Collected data
BEGIN

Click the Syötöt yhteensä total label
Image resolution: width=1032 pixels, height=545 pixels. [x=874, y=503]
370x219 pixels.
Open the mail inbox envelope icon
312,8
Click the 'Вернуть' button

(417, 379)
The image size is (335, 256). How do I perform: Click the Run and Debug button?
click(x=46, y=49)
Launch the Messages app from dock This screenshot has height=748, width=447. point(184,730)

END
BEGIN

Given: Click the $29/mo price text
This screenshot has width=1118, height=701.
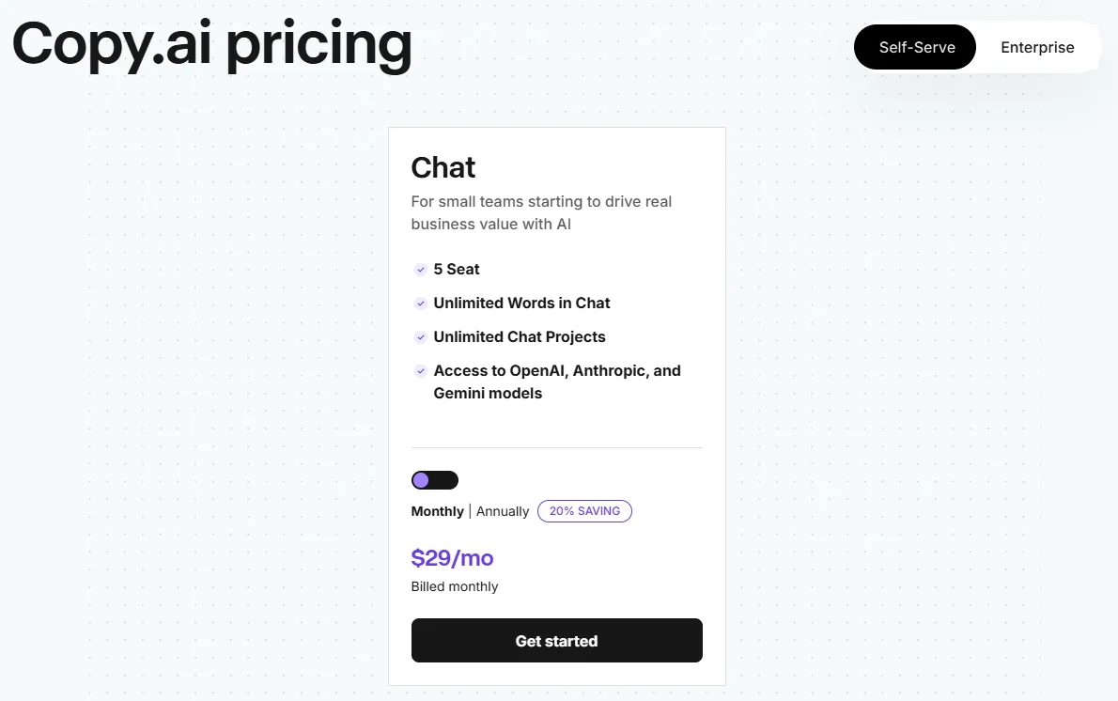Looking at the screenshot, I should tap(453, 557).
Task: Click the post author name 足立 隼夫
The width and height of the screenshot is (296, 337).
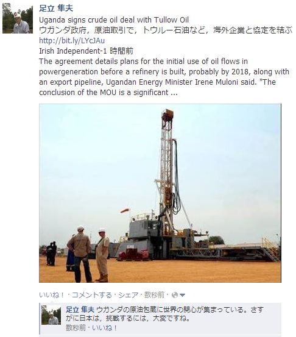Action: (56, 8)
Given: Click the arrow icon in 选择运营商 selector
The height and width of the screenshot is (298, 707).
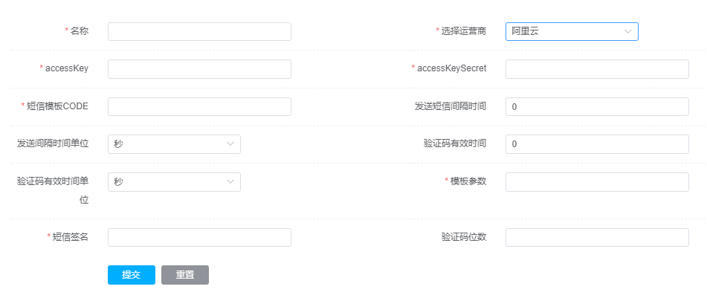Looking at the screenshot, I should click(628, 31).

END
BEGIN

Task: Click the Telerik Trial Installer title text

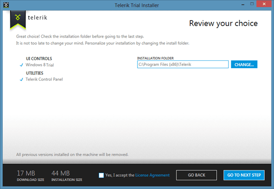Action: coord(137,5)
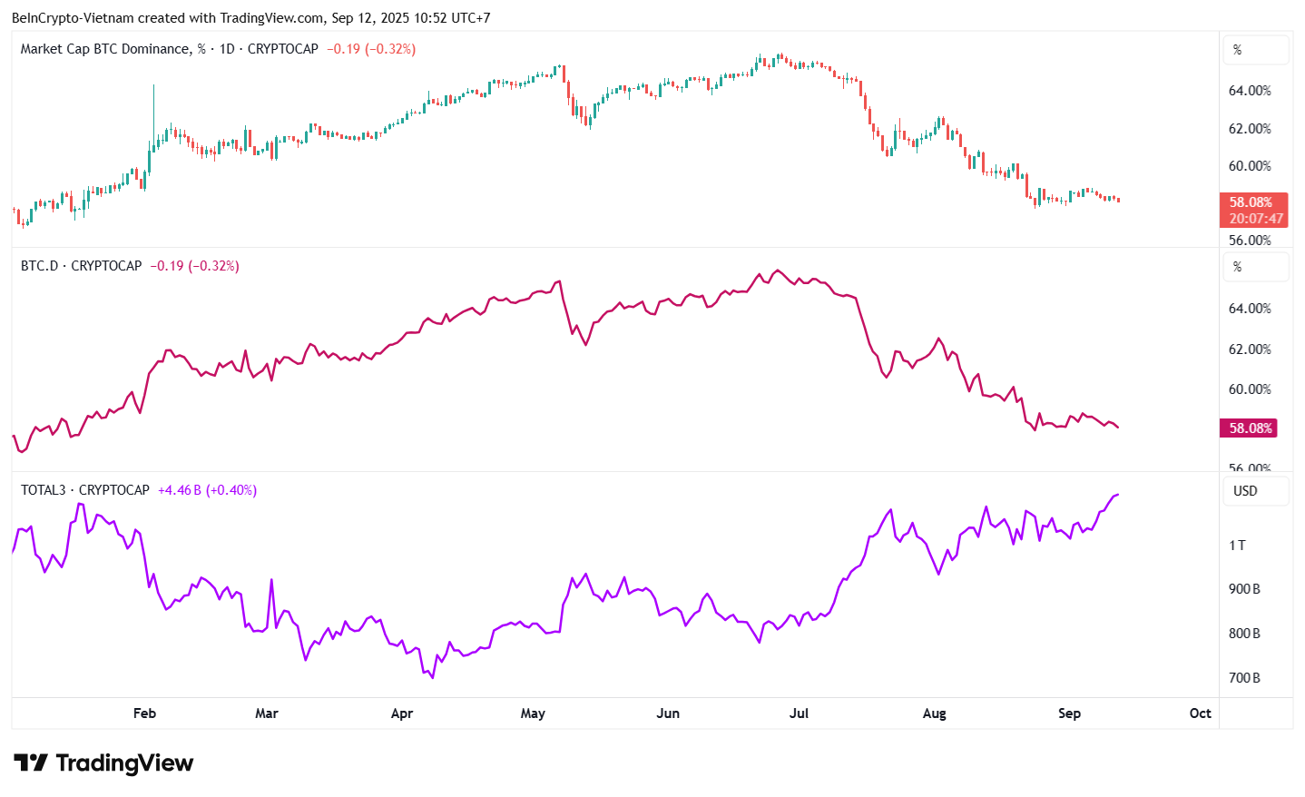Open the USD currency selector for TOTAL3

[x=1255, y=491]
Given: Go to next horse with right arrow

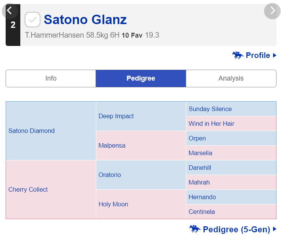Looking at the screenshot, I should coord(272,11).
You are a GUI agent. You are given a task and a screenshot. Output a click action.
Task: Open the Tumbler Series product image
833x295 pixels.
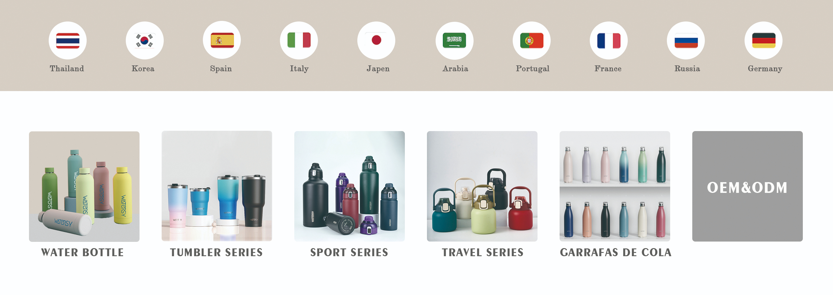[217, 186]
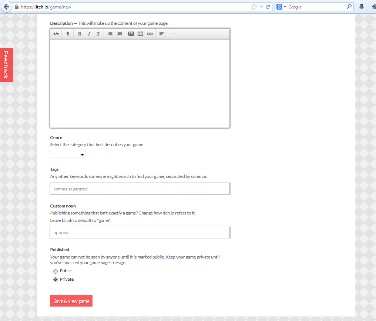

END

▸ **Problem to solve**: In the data above, start at the line that has "Click the Syötöt yhteensä total label", stop after the line that has "Launch the Messages", and print every line in between exactly as it stands.

▸ **Solution**:
Click the Syötöt yhteensä total label
Image resolution: width=1032 pixels, height=545 pixels. [x=874, y=503]
370x219 pixels.
Open the mail inbox envelope icon
312,8
Click the 'Вернуть' button

(417, 379)
The image size is (335, 256). How do I perform: Click the Run and Debug button?
click(x=46, y=49)
Launch the Messages app from dock This screenshot has height=748, width=447. point(184,730)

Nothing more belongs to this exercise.